La Real Federación Marroquí de Fútbol (FRMF) ha anunciado que presentará una apelación formal ante la Confederación Africana de Fútbol (CAF) y la FIFA para impugnar el resultado de la final de la Copa Africana de Naciones 2025, en la que Senegal se proclamó campeón tras vencer 1-0 a Marruecos en Rabat. La federación marroquí argumenta que Senegal abandonó el terreno de juego sin autorización, vulnerando el reglamento de la CAF y alterando el desarrollo normal del partido.
El incidente tuvo lugar en los últimos instantes del tiempo reglamentario: tras una revisión del VAR, el árbitro pitó un penalti a favor de Marruecos, lo que provocó que la mayoría de los jugadores senegaleses, siguiendo instrucciones del seleccionador, se retiraran del campo en protesta, deteniendo el juego por aproximadamente quince minutos.

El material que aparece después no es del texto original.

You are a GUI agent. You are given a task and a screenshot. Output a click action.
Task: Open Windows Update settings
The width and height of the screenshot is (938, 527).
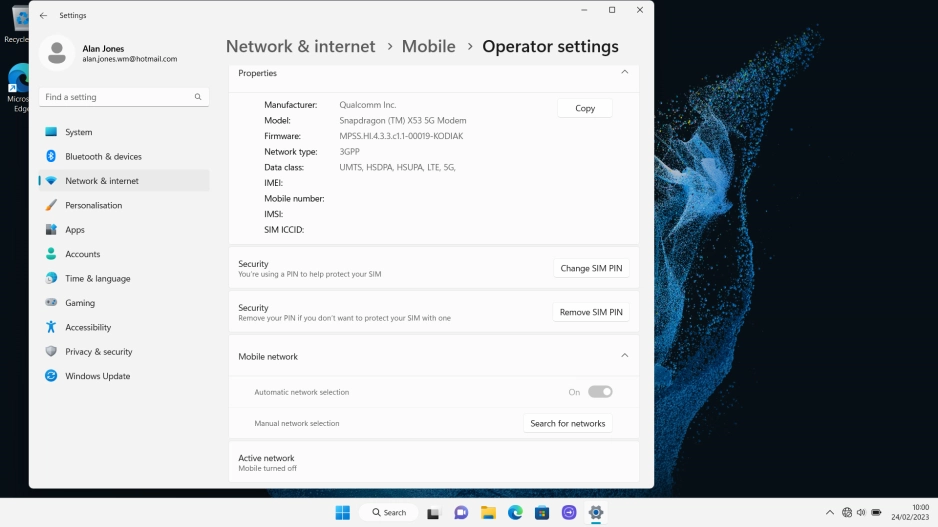pos(97,376)
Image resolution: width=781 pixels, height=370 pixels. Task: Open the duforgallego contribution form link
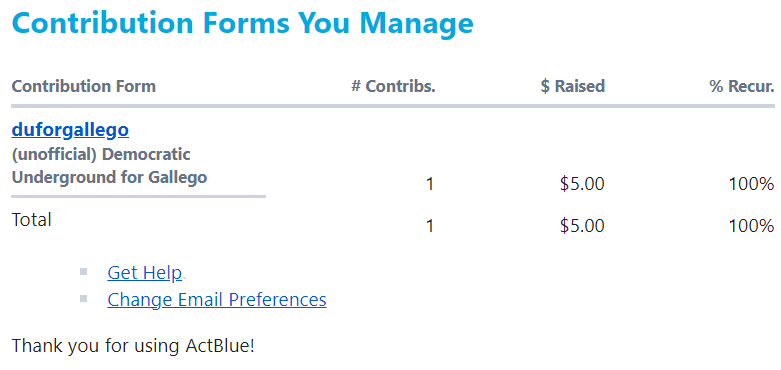pos(70,130)
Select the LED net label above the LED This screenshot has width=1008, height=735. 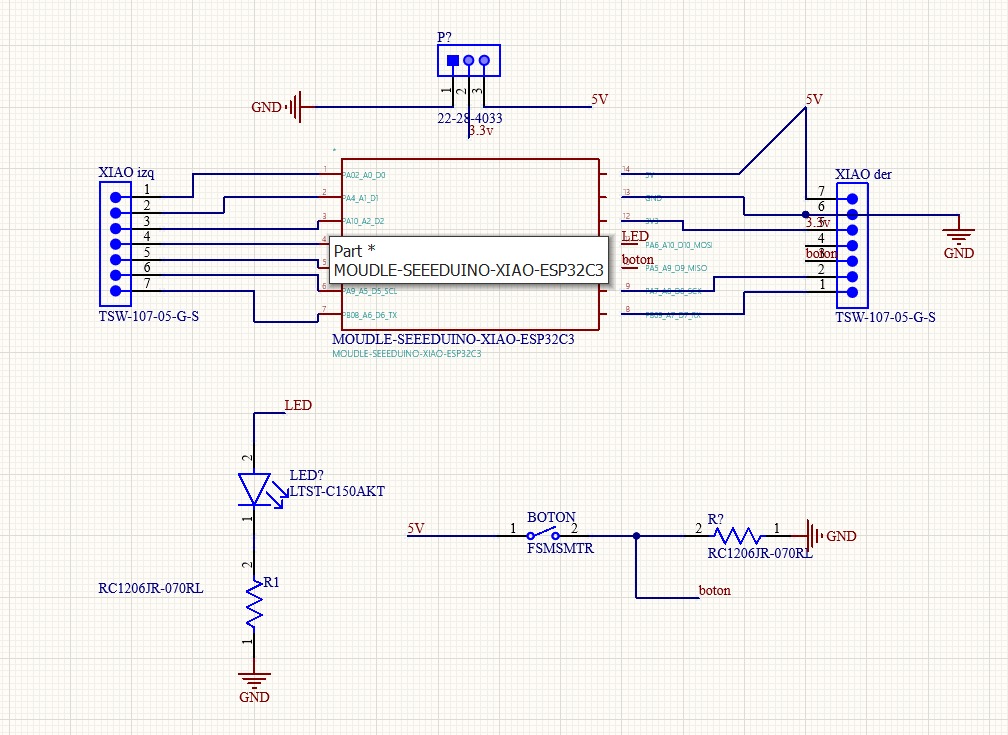pos(298,405)
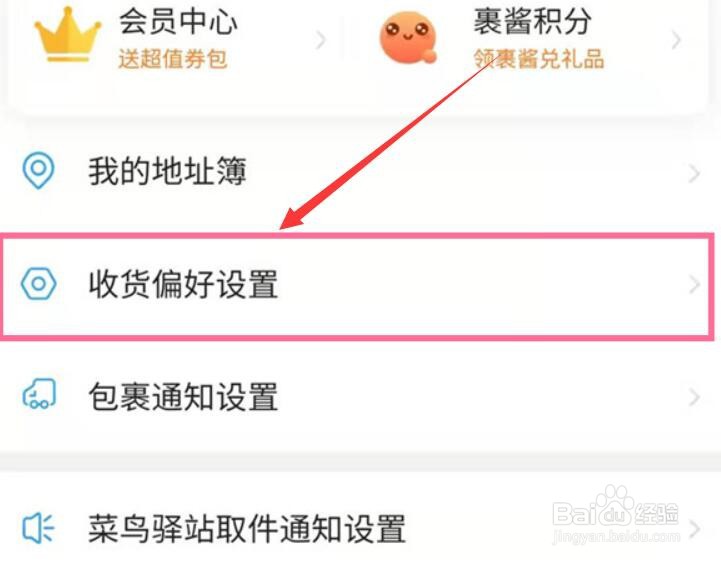Open 包裹通知设置 menu entry

coord(360,396)
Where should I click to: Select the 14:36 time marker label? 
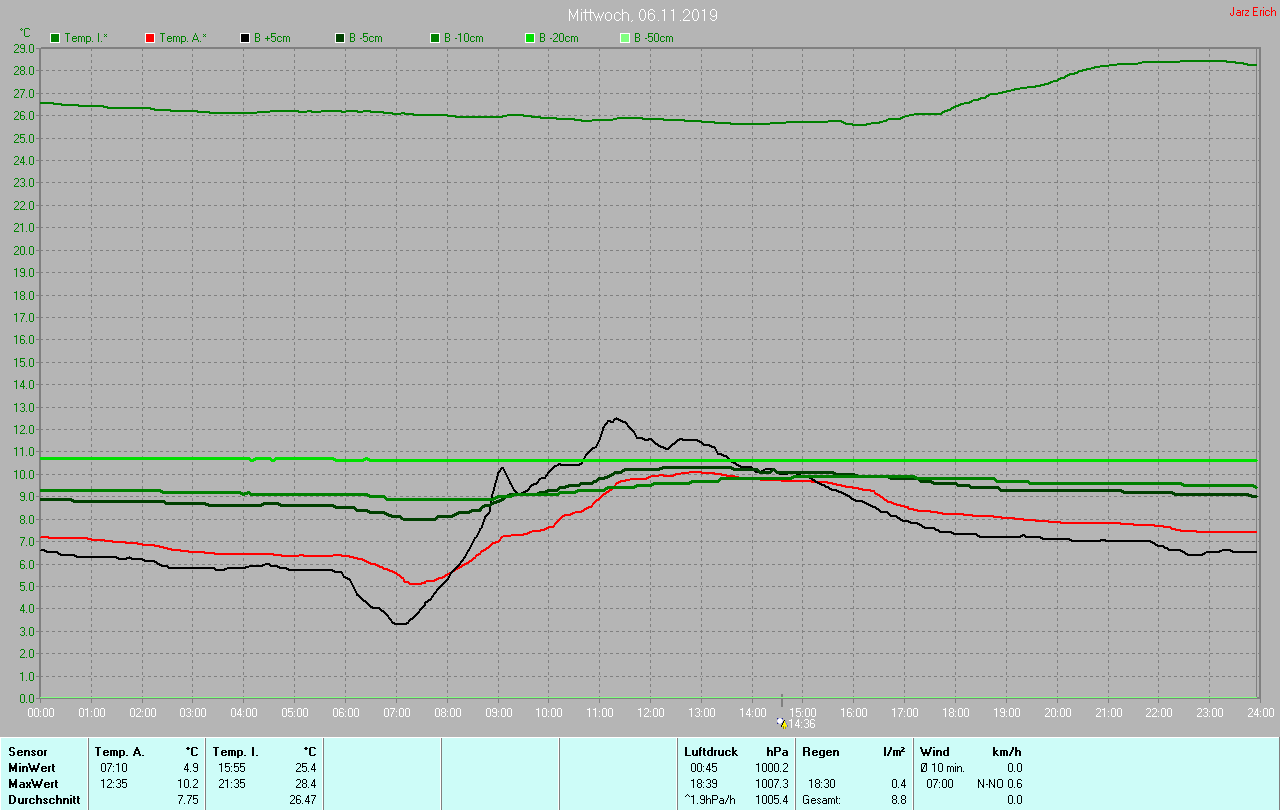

Según los estatutos de la CAF, la retirada de un equipo sin permiso del árbitro puede ser considerada abandono de partido o “forfeit”, lo que implicaría que Senegal podría perder automáticamente el encuentro y Marruecos ser declarado vencedor, además de posibles sanciones disciplinarias. La apelación de Marruecos se apoya en el Artículo 82 del reglamento, que establece que un equipo que se retira sin autorización puede ser sancionado y perder el partido.
La federación marroquí sostiene que la interrupción prolongada no solo alteró el ritmo del partido, sino que también afectó directamente el desempeño de su equipo, especialmente en la ejecución del penalti que finalmente fallaron.
Por su parte, la CAF ha iniciado un procedimiento de revisión disciplinaria y está evaluando las acciones de los jugadores y del cuerpo técnico senegalés, aunque aún no ha tomado una decisión definitiva sobre la apelación ni sobre la posible anulación del resultado.
La FIFA y su presidente, Gianni Infantino, calificaron la retirada del campo como “inaceptable”, subrayando que las decisiones arbitrales deben respetarse para preservar la integridad del fútbol.
El desenlace de esta disputa no solo podría redefinir el resultado de la final, sino también sentar un precedente para la interpretación del reglamento en futuras competiciones continentales, manteniendo al fútbol africano en vilo.